Avec l'arrivée de ces civils, fonctionnaires et militaires centrafricains, «c'était la débandade totale ici», affirme Elie Mwanjo, sous-préfet par intérim de Garoua Boulaï, ville camerounaise située à la frontière.

Officiellement, plus de 900 réfugiés se sont présentés aux autorités de Garoua Boulaï, mais la presse camerounaise a évoqué le chiffre de 3000 réfugiés au total.

Le Haut Commissariat des Nations unies pour les réfugiés (HCR) a installé un camp à Nandoungué, où séjournent 370 Centrafricains, dont 120 enfants et près de 200 femmes. Ils vivent dans une centaine de grandes tentes.

«Cinq personnes en moyenne occupent une tente», souligne un responsable local de la Croix Rouge, Flaubert Mvongo.

Assise sur un piquet en bois servant de chaise, une réfugiée, Berthe Selebiro, retrousse son pantalon et montre son genou qui porte encore des blessures, à peine cicatrisées, occasionnées par des chutes lors de sa fuite de Cantonnier, un village centrafricain voisin de la frontière.

«Il y avait des coups de feu partout. Des balles venaient vers nous. J'ai dû m'enfuir avec mes trois filles, en abandonnant tous mes effets dans ma maison», raconte-t-elle «Nous étions obligées de courir dans la forêt jusqu'à Garoua Boulaï. À un niveau, je me suis évanouie avant d'être ranimée», rapporte-t-elle, affirmant avoir eu la vie sauve «grâce à Dieu».

Pour elle, comme pour d'autres réfugiés, il n'est pas question de rentrer dans son pays.

«Je ne rentre pas, parce que la situation ne s'est pas améliorée au pays. Il y a des assassinats qui se perpétuent», affirme M. Dolly-Debat.

«Lorsque les rebelles du Séléka ont pris la capitale, ils ont promis la sécuriser, mais ils n'ont rien fait. Le vandalisme s'est installé», explique M. Dolly-Debat, dont la maison a été pillée et détruite à Bangui, selon ses dires.

«Pour rien au monde, je ne peux retourner dans mon pays.
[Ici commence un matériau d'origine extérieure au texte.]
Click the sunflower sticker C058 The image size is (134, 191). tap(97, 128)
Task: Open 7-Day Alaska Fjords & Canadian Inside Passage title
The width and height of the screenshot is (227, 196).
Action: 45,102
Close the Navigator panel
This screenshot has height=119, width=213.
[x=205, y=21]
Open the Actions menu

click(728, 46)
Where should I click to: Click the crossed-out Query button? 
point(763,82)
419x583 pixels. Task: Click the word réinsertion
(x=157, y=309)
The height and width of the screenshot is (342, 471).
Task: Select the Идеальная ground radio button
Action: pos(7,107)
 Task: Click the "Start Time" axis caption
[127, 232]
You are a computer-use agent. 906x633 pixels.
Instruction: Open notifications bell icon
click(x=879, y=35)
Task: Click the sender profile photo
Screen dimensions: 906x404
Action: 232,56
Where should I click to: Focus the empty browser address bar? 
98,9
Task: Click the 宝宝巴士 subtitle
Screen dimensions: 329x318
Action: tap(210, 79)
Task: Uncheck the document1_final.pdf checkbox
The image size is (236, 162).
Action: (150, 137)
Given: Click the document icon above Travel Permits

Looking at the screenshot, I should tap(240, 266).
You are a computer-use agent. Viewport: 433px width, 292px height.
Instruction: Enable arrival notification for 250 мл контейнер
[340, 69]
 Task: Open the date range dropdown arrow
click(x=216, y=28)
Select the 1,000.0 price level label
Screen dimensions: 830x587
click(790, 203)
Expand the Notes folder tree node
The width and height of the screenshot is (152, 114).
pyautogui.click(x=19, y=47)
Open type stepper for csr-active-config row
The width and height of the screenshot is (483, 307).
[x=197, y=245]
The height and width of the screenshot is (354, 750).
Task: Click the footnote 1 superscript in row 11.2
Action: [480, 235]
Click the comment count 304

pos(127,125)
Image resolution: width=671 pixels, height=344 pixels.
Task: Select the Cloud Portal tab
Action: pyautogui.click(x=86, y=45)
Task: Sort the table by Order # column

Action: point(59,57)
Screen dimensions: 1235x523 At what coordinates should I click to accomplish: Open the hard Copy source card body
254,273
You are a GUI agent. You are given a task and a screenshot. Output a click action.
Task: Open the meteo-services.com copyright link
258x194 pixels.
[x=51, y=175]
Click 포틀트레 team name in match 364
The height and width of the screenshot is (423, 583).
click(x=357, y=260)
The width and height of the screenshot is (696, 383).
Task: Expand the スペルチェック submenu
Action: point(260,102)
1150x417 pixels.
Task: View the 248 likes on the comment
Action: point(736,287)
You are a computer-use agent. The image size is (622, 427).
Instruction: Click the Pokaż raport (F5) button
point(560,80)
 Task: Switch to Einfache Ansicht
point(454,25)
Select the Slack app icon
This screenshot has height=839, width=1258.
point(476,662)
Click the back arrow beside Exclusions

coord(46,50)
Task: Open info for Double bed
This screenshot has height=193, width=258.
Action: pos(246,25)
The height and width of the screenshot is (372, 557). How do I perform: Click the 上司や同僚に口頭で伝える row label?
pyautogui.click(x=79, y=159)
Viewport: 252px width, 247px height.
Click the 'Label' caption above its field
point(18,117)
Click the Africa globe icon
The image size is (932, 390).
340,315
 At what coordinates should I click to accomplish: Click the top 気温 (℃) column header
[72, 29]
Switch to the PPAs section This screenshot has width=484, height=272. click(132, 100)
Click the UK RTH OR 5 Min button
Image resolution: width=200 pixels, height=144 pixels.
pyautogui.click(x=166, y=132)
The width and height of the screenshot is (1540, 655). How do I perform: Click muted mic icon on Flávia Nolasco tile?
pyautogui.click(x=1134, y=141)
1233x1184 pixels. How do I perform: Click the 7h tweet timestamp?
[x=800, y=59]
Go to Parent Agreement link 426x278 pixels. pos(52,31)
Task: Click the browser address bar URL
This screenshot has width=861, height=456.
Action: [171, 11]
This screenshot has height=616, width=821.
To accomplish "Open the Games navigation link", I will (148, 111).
J'ai envie de changer de nationalité. Tout ce que je veux, c'est vivre en paix avec ma famille», renchérit une autre réfugiée, Narcisse Wandakama, 30 ans, réfugié au camp avec son épouse et leurs trois premiers enfants.

Assise sur une natte, l'épouse de cet aide-mécanicien de Bangui tient entre ses bras leur dernier bébé, né dans le centre de santé de Nandoungué il y a quelques jours. À l'intérieur de la tente: une bassine, des seaux et bidons d'eau offerts par le HCR.

«Nous n'avons presque rien pris en fuyant. Nous sommes partis de Bangui lorsque nous avons appris que les rebelles se rapprochaient de la capitale», affirme M. Wandakama.

«Mon épouse était presque à terme. Nous avons voyagé pendant quatre jours à bord d'un camion dans lequel il y avait au moins 50 personnes. C'était très dur et j'ai eu peur de perdre mon bébé», souligne-t-il.

Depuis fin mars, cinq réfugiées ont accouché, mais il y a eu un mort né, selon M. Mvongo de la Croix-Rouge.

À l'entrée du camp, femmes et hommes portant leurs enfants ou les tenant par le bras font la queue devant une infirmière de la Croix-Rouge.

Yolande Mpassissa vaccine contre la rougeole des enfants de 9 mois à 15 ans dans le cadre d'une campagne de prévention lancée au camp «parce qu'il y avait une épidémie de rougeole en Centrafrique», explique M. Mvongo.

Avant les derniers troubles, le Cameroun accueillait déjà dans les régions de l'Est et de l'Adamaoua (nord) 87 243 réfugiés centrafricains regroupés dans divers villages, selon le HCR, conséquence des crises à répétition qui ont secoué le pays ces 30 dernières années.